> **EXTRACTED ENTRIES**
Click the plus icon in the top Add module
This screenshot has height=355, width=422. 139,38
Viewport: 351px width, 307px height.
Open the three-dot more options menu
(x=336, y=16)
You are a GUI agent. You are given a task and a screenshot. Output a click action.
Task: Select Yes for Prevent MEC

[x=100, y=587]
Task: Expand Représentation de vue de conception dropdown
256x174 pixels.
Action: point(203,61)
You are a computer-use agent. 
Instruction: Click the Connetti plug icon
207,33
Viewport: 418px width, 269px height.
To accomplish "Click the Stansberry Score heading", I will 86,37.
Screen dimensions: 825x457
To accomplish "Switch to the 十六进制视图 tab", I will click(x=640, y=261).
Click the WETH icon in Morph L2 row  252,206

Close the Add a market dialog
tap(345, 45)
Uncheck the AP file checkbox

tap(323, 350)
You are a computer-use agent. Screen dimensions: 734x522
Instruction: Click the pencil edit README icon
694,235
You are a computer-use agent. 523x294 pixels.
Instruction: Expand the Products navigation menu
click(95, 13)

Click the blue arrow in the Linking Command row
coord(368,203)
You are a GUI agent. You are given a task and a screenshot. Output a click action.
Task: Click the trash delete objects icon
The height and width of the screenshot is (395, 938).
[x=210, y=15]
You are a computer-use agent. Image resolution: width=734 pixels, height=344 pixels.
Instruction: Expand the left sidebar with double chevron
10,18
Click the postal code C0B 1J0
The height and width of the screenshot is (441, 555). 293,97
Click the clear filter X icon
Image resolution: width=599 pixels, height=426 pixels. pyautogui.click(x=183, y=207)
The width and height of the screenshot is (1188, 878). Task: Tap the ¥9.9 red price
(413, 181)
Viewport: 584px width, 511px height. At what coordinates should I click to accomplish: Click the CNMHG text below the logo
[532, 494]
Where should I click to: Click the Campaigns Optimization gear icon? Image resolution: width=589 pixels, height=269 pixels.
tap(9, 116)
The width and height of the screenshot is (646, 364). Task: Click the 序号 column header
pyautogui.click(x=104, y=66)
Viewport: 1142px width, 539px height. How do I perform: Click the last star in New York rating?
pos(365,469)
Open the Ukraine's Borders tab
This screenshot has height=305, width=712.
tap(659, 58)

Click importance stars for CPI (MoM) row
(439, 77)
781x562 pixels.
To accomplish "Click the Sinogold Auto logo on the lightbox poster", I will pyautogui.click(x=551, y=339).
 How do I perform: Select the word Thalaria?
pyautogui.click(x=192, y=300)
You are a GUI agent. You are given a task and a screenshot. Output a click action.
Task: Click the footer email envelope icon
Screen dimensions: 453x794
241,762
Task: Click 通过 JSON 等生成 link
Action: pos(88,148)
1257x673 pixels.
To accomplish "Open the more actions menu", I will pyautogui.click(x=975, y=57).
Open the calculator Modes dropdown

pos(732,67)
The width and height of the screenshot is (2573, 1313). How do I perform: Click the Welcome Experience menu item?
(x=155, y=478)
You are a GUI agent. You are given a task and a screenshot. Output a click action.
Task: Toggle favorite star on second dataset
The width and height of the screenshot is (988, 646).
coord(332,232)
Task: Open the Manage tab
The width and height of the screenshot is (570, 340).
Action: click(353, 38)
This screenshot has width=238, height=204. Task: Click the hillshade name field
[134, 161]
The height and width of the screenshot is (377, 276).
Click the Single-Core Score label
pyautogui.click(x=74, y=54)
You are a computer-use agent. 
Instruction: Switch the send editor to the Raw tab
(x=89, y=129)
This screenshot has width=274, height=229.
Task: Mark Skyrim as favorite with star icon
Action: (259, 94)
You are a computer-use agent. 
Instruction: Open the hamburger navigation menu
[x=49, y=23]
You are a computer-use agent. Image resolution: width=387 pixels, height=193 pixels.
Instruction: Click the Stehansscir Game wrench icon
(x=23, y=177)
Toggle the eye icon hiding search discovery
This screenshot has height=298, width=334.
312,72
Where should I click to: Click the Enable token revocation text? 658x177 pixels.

> **TASK PROMPT**
Reproduce the listing above line for line, exactly.

> **EXERCISE ANSWER**
Click the plus icon in the top Add module
This screenshot has height=355, width=422. 139,38
Viewport: 351px width, 307px height.
Open the three-dot more options menu
(x=336, y=16)
You are a GUI agent. You are given a task and a screenshot. Output a click action.
Task: Select Yes for Prevent MEC

[x=100, y=587]
Task: Expand Représentation de vue de conception dropdown
256x174 pixels.
Action: point(203,61)
You are a computer-use agent. 
Instruction: Click the Connetti plug icon
207,33
Viewport: 418px width, 269px height.
To accomplish "Click the Stansberry Score heading", I will 86,37.
Screen dimensions: 825x457
To accomplish "Switch to the 十六进制视图 tab", I will click(x=640, y=261).
Click the WETH icon in Morph L2 row  252,206

Close the Add a market dialog
tap(345, 45)
Uncheck the AP file checkbox

tap(323, 350)
You are a computer-use agent. Screen dimensions: 734x522
Instruction: Click the pencil edit README icon
694,235
You are a computer-use agent. 523x294 pixels.
Instruction: Expand the Products navigation menu
click(95, 13)

Click the blue arrow in the Linking Command row
coord(368,203)
You are a GUI agent. You are given a task and a screenshot. Output a click action.
Task: Click the trash delete objects icon
The height and width of the screenshot is (395, 938).
[x=210, y=15]
You are a computer-use agent. Image resolution: width=734 pixels, height=344 pixels.
Instruction: Expand the left sidebar with double chevron
10,18
Click the postal code C0B 1J0
The height and width of the screenshot is (441, 555). 293,97
Click the clear filter X icon
Image resolution: width=599 pixels, height=426 pixels. pyautogui.click(x=183, y=207)
The width and height of the screenshot is (1188, 878). Task: Tap the ¥9.9 red price
(413, 181)
Viewport: 584px width, 511px height. At what coordinates should I click to accomplish: Click the CNMHG text below the logo
[532, 494]
Where should I click to: Click the Campaigns Optimization gear icon? Image resolution: width=589 pixels, height=269 pixels.
tap(9, 116)
The width and height of the screenshot is (646, 364). Task: Click the 序号 column header
pyautogui.click(x=104, y=66)
Viewport: 1142px width, 539px height. How do I perform: Click the last star in New York rating?
pos(365,469)
Open the Ukraine's Borders tab
This screenshot has height=305, width=712.
tap(659, 58)

Click importance stars for CPI (MoM) row
(439, 77)
781x562 pixels.
To accomplish "Click the Sinogold Auto logo on the lightbox poster", I will pyautogui.click(x=551, y=339).
 How do I perform: Select the word Thalaria?
pyautogui.click(x=192, y=300)
You are a GUI agent. You are given a task and a screenshot. Output a click action.
Task: Click the footer email envelope icon
Screen dimensions: 453x794
241,762
Task: Click 通过 JSON 等生成 link
Action: pos(88,148)
1257x673 pixels.
To accomplish "Open the more actions menu", I will pyautogui.click(x=975, y=57).
Open the calculator Modes dropdown

pos(732,67)
The width and height of the screenshot is (2573, 1313). How do I perform: Click the Welcome Experience menu item?
(x=155, y=478)
You are a GUI agent. You are given a task and a screenshot. Output a click action.
Task: Toggle favorite star on second dataset
The width and height of the screenshot is (988, 646).
coord(332,232)
Task: Open the Manage tab
The width and height of the screenshot is (570, 340).
Action: click(353, 38)
This screenshot has width=238, height=204. Task: Click the hillshade name field
[134, 161]
The height and width of the screenshot is (377, 276).
Click the Single-Core Score label
pyautogui.click(x=74, y=54)
You are a computer-use agent. 
Instruction: Switch the send editor to the Raw tab
(x=89, y=129)
This screenshot has width=274, height=229.
Task: Mark Skyrim as favorite with star icon
Action: (259, 94)
You are a computer-use agent. 
Instruction: Open the hamburger navigation menu
[x=49, y=23]
You are a computer-use agent. Image resolution: width=387 pixels, height=193 pixels.
Instruction: Click the Stehansscir Game wrench icon
(x=23, y=177)
Toggle the eye icon hiding search discovery
This screenshot has height=298, width=334.
312,72
Where should I click to: Click the Enable token revocation text? 658x177 pixels.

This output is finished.